“It has previously been thought that [multiple sclerosis (MS)] is less common among non-European Caucasian White populations, driven partly by the well-known association of incidence with latitude,” said Christopher Orlando, MD, during a presentation at AAN 2022, before adding, “It is abundantly clear at this point that this idea is not true.”

 

Using Neighborhood-Level Data

Data indicate that, when compared with White patients with MS, Black and Hispanic patients experience greater disability despite similar rates of progression and adequate treatment. “Black patients in particular appear to have a higher incidence of disease and a greater proportion of progressive disease phenotypes,” added Dr. Orlando. “While much remains to be discovered of the genetic underpinnings of MS, what we do know does not support the idea that minorities would have a predilection to more severe disease. For example, the well-known high-risk allele HLA DRB1*1501 appears to have a lower frequency in African populations, compared with European [populations].” With prior research that corrected for social determinants of health showing a reduced association between race and MS disability, but not completely explaining it, the study team sought to determine if relative socioeconomic deprivation may predict racial and ethnic disparities in MS disability.

In a first-of-its-kind study, the researchers applied neighborhood-level data combined with socioeconomic status and social deprivation data to the study of racial and ethnic disparities in patients with MS. They reviewed the electronic medical records of 300 age- and sex-matched White, Black, and Hispanic patients, abstracted data reflecting clinical characteristics, calculated baseline and follow-up Expanded Disability Status Scale (EDSS) scores and modeled them using linear regression, matched geocoded home addresses with census tract-level CDC Social Vulnerability Index (SVI) scores, and compared groups using Kruskall-Wallis H, ANOVA, and chi-square tests.


Stark Differences With Social Determinants of Health

Dr.

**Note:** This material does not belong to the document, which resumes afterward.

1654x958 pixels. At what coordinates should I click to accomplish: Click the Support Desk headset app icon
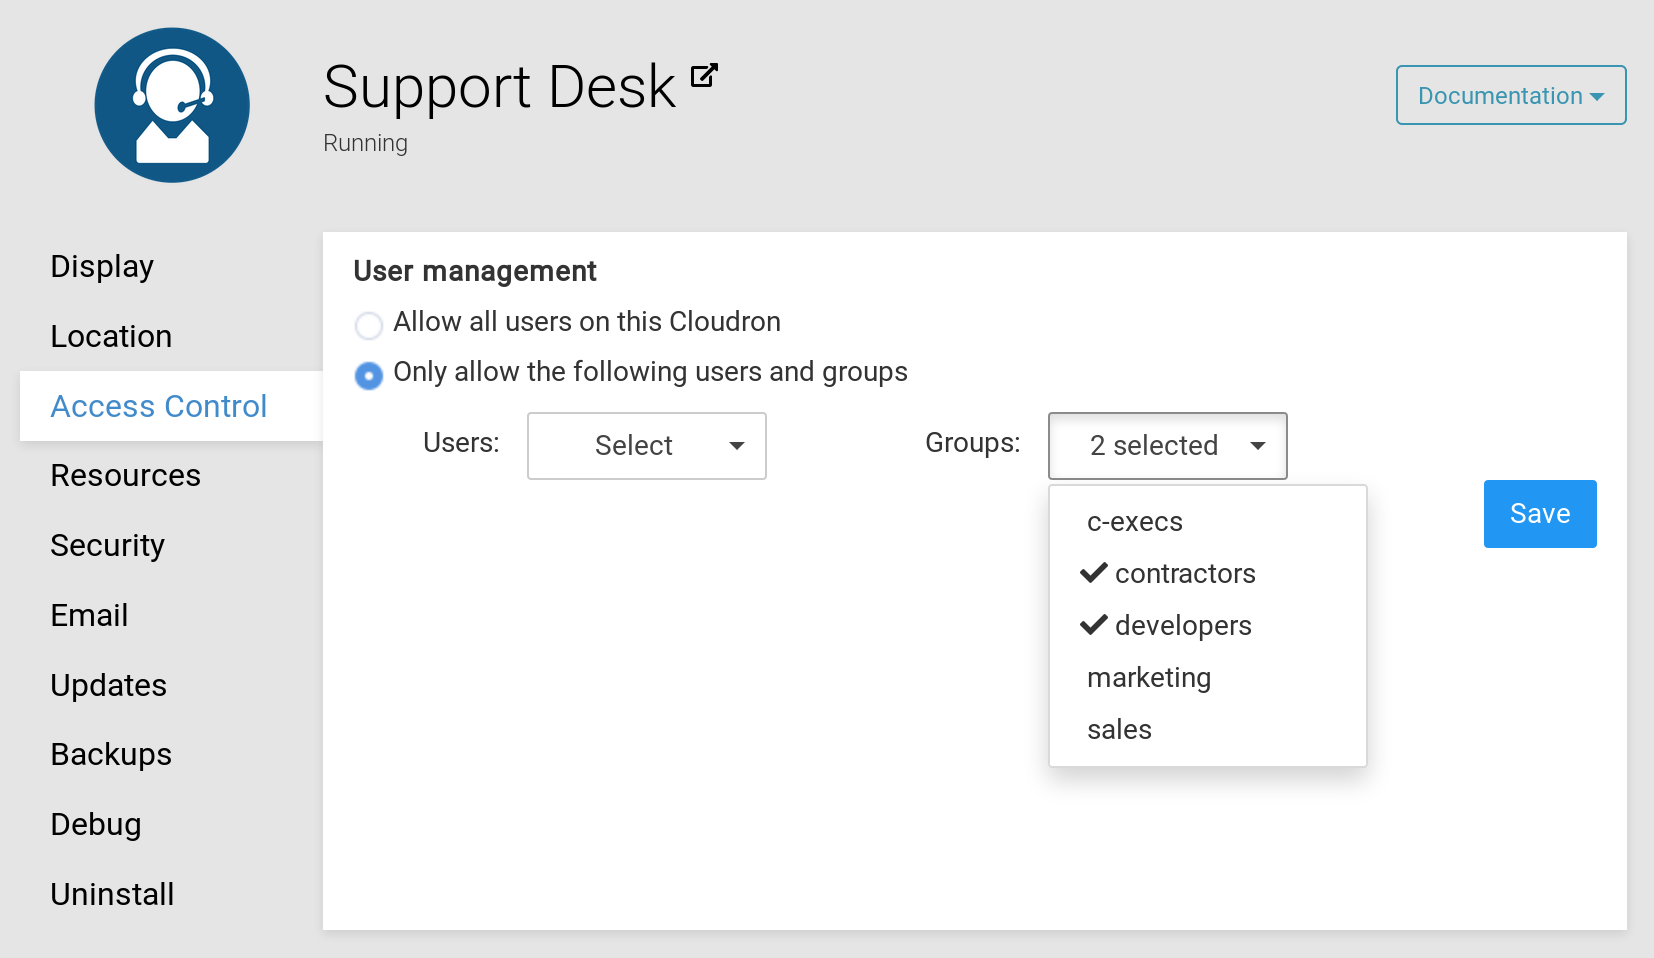coord(172,105)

Orlando and colleagues found that both baseline and follow-up EDSS scores were higher in Hispanic and Black patients than in White patients (P<0.001). They observed no significant differences with potential confounders, which included diagnostic lag, age at onset, and follow-up length. However, they did find significant differences in overall SVI (P=0.0001) and sub-scores (socioeconomic, household composition, minority/language, housing/transportation), with White patients residing in the least vulnerable neighborhoods and Black patients residing in the most vulnerable. Indeed, while SVI was not significant in the initial model used (P=0.151), it was deemed significant in a model that excluded race/ethnicity variables (P=0.032).

“More stark differences appeared when we compared social determinants of health,” noted Dr. Orlando. “Hispanic patients were less likely to speak English as a primary language or to complete 12 years of education. Black patients were less likely to live in a rural county and more likely to be unemployed. One particularly stark difference was in the number of unemployed specifically due to their MS, with only 1 White patient [1.1%], 7 Hispanic patients [7.8%] and 27 Black patients [31.0%].” In multivariate regression models, diagnostic lag, progressive disease phenotype, Hispanic ethnicity, Black race, and private insurance were significant.

 

A Caution From Dr. Orlando

“It would appear that the sheer complexity both in variety and magnitude of the social determinants of health are such that by far the stronger association is with race and ethnicity, which are surrogates for any number of social determinants and societal inequities,” Dr. Orlando explained, before cautioning that these study results do not indicate a biologically intrinsic factor. “I want to warn against that kind of thinking in the strongest possible terms,” he added. “It is implausible on several levels. It’s not biologically plausible based on our understanding that race and ethnicity are not genetic constructs. And it’s also not numerically plausible based on these data.”

With many drivers of the inequities uncovered in this and other studies not fully explained, Dr. Orlando added that “as long as this is the case, our ability to fulfill our roles as physicians will be limited in several important ways. Our ability to assess our patients’ individual risk will be missing key information, which will limit the efficacy of shared decision-making, which of course is the cornerstone of MS treatment. In addition, we will continue to struggle to include minority patients in our research studies, and the very design and results of those studies may be misguided, as we will either fail to include these populations, or we will fail to adjust for important confounders.”